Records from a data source
┏━━

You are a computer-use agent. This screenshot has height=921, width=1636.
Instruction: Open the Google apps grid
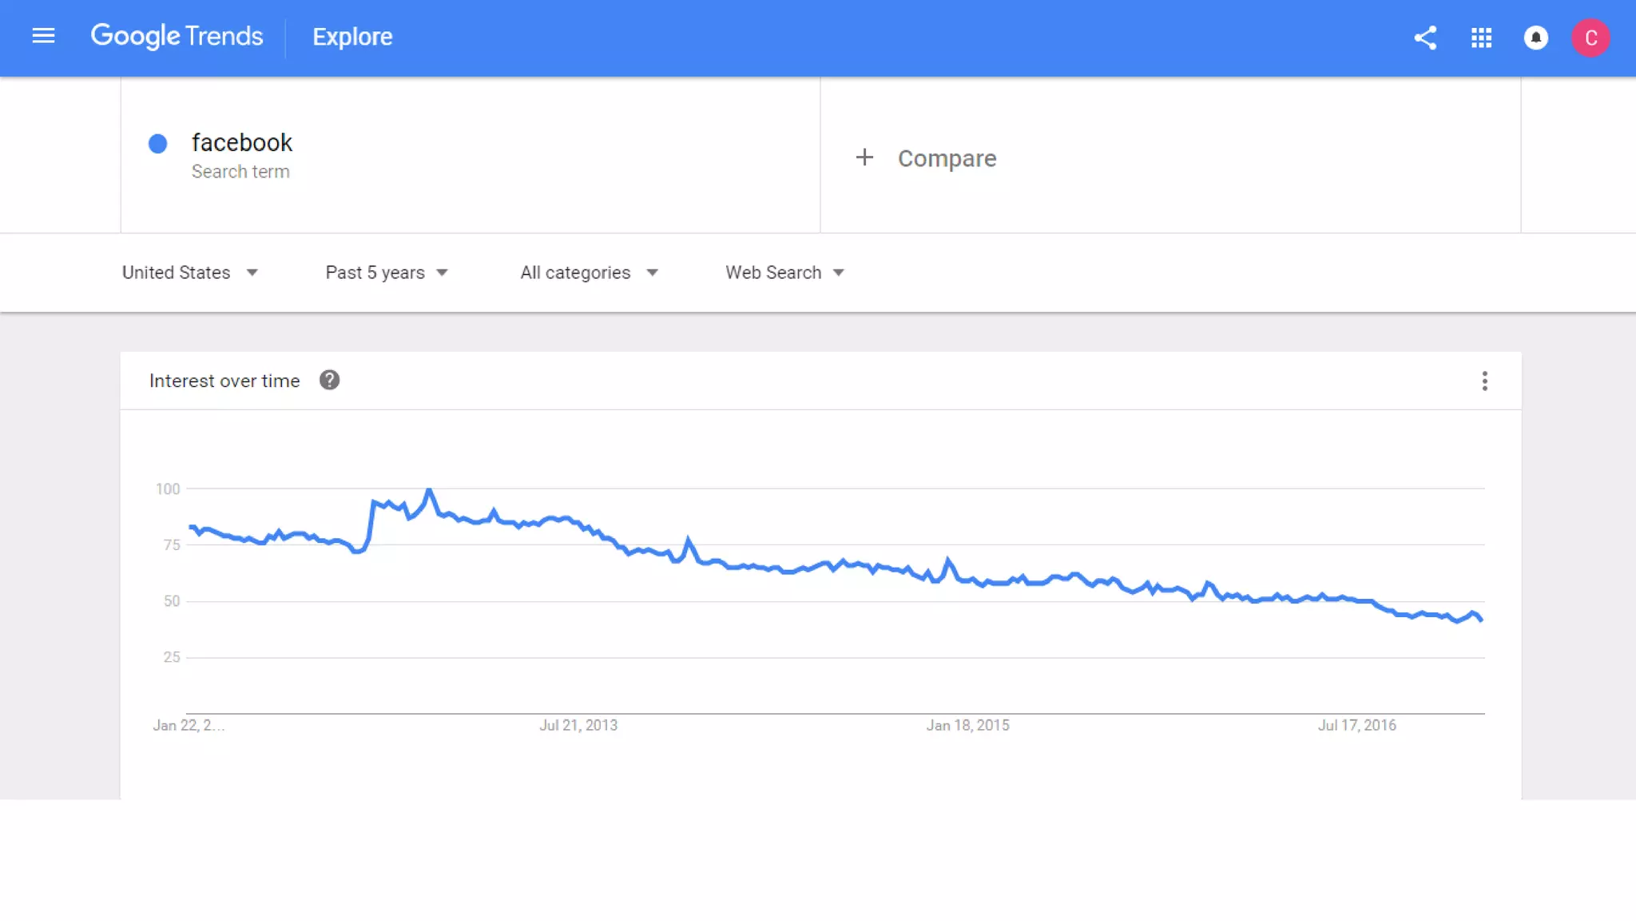pos(1481,38)
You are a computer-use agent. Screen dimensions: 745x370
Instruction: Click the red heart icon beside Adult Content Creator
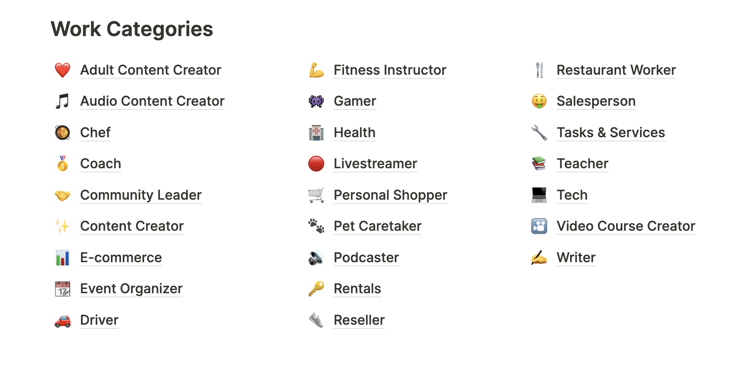click(x=63, y=70)
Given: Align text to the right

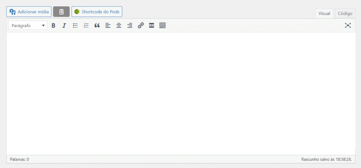Looking at the screenshot, I should (130, 25).
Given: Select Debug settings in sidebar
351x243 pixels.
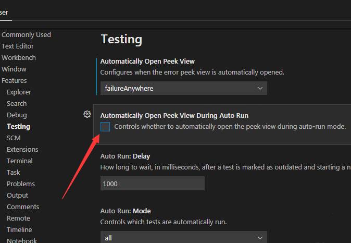Looking at the screenshot, I should coord(17,115).
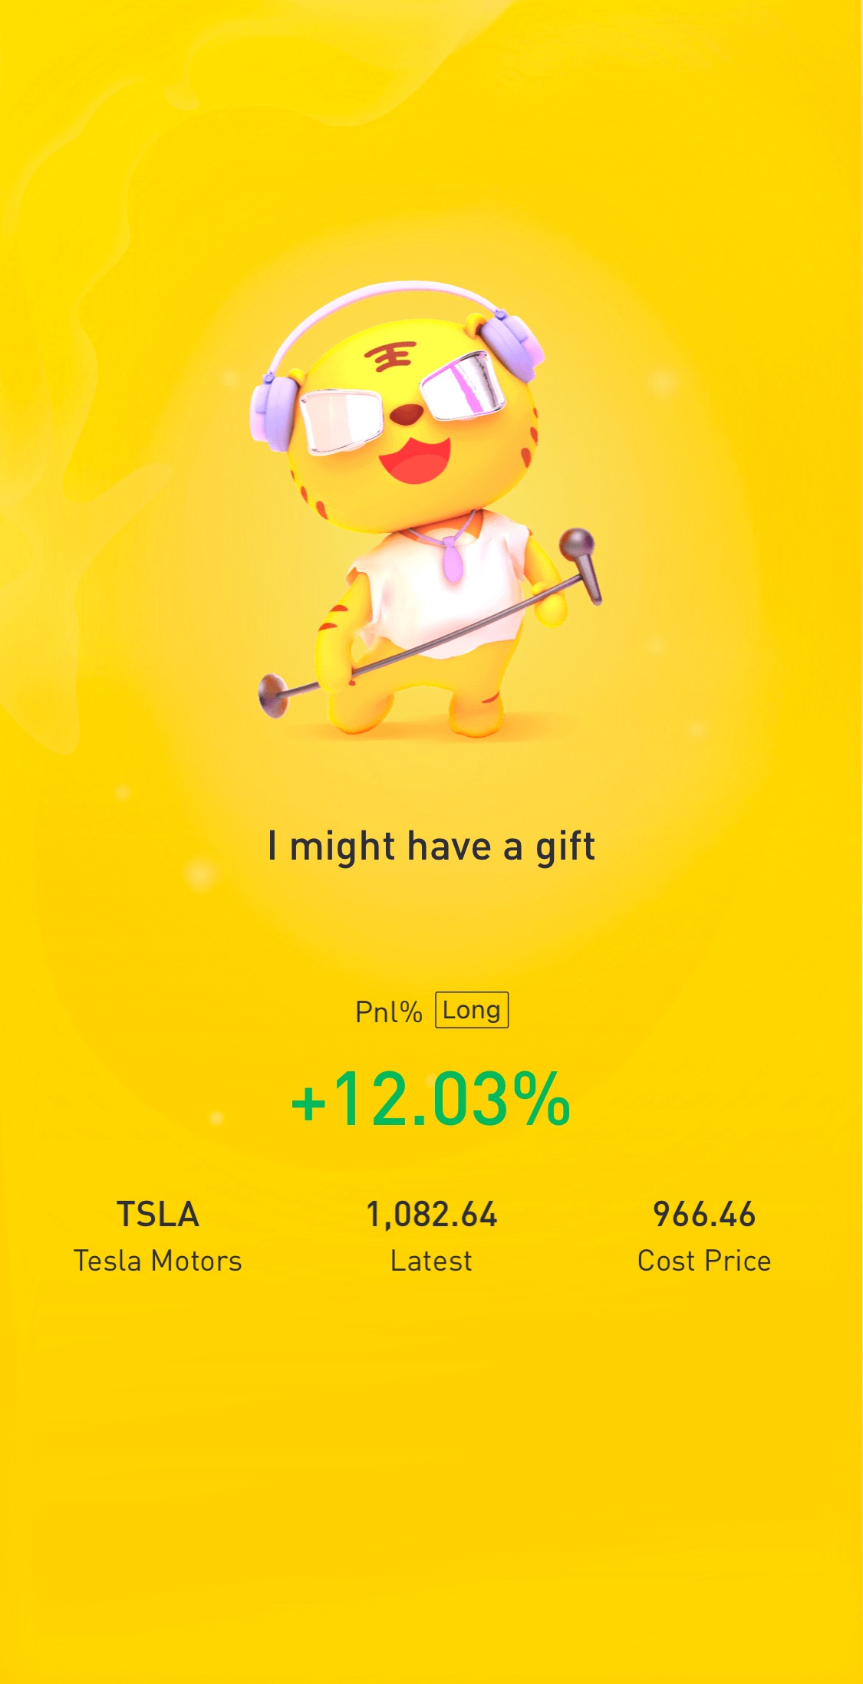The height and width of the screenshot is (1684, 863).
Task: Tap the "I might have a gift" caption
Action: [x=431, y=847]
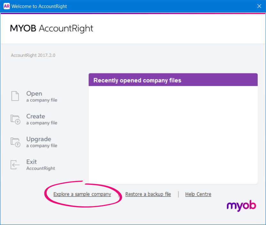This screenshot has width=266, height=225.
Task: Open the 'Explore a sample company' link
Action: click(82, 194)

┗━━

Description of the task
Please retype exactly the lines from the one containing "Given: Select Debug settings in sidebar" through the last line of the records, both included, leaving out every picture.

Result
Given: Select Debug settings in sidebar
351x243 pixels.
Looking at the screenshot, I should coord(17,115).
The height and width of the screenshot is (1684, 863).
Task: Tap the "I might have a gift" caption
Action: [x=431, y=847]
This screenshot has width=266, height=225.
Task: Open the 'Explore a sample company' link
Action: click(82, 194)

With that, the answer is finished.